Currently there is no solution specified for information exchange between SON functions at different hierarchical levels, i.e., lower-level SON functions in the network and high-level SON function in the OAM, that would be sufficient to resolve conflicts and avoid interference between the different SON functions. The currently defined Performance Measurements (PM) (i.e., counters, Key Performance Indicators (KPI), events) are not sufficient for the observation of the actions and the operation of lower-level SON functions from the high-level SON function. The notification mechanisms defined in the standard for indication of network parameter changes are not sufficient for SON coordination purposes, as they do not cover notification of actual SON actions, and do not reveal which function has initiated the reconfiguration and for what reason.
This means that the SON functions at different hierarchical levels must act “blindly” in the sense that they do not have information regarding the actions of the other SON functions working on the same or similar objective. This could result in a situation wherein one SON function nullifies the effect of the other SON function, or the two SON functions get stuck in a suboptimal solution.

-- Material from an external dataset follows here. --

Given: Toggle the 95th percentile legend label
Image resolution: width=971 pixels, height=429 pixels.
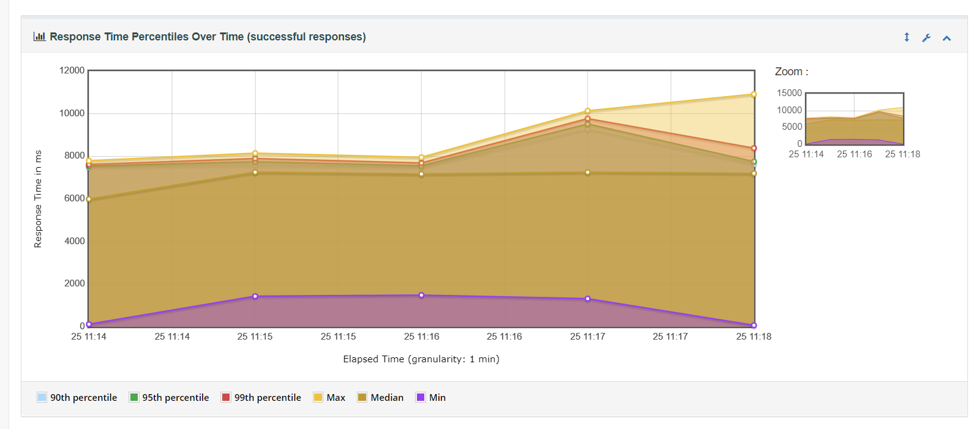Looking at the screenshot, I should coord(175,398).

Accordingly, there is a need for a technique that improves the interaction among hierarchically arranged SON functions.
The Background section of this document is provided to place embodiments of the present invention in technological and operational context, to assist those of skill in the art in understanding their scope and utility. Unless explicitly identified as such, no statement herein is admitted to be prior art merely by its inclusion in the Background section.